START PROVIDED DATA

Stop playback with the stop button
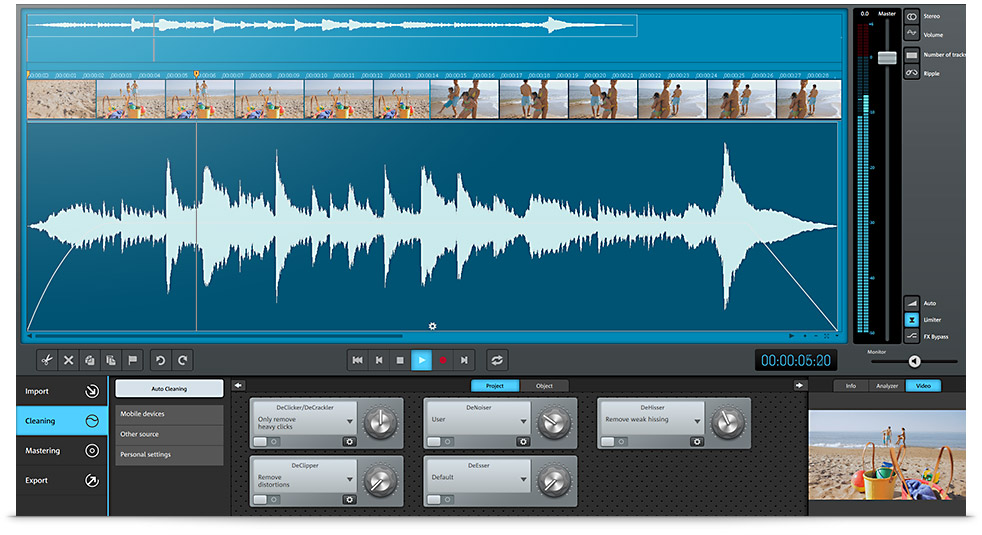 (400, 360)
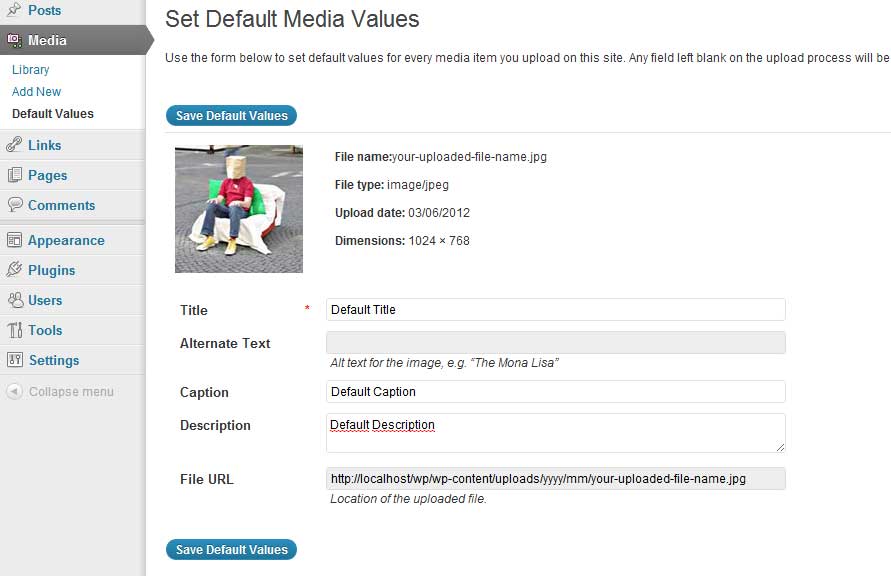Open the Library submenu link
The width and height of the screenshot is (891, 576).
click(x=31, y=69)
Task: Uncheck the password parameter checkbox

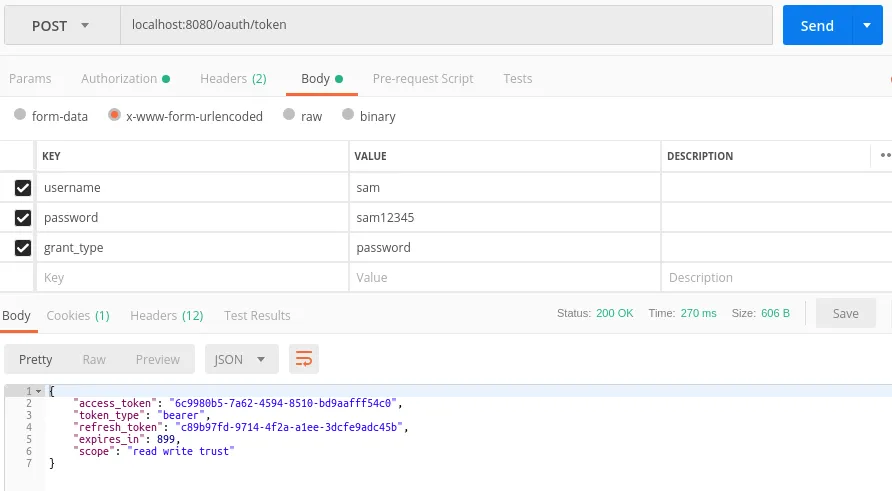Action: (22, 217)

END PROVIDED DATA

# WORK ITEM
Your copy should match the material above exactly, minus its pictures.

# ANSWER
Stop playback with the stop button
 (400, 360)
Open the Library submenu link
The width and height of the screenshot is (891, 576).
click(x=31, y=69)
Task: Uncheck the password parameter checkbox

Action: (22, 217)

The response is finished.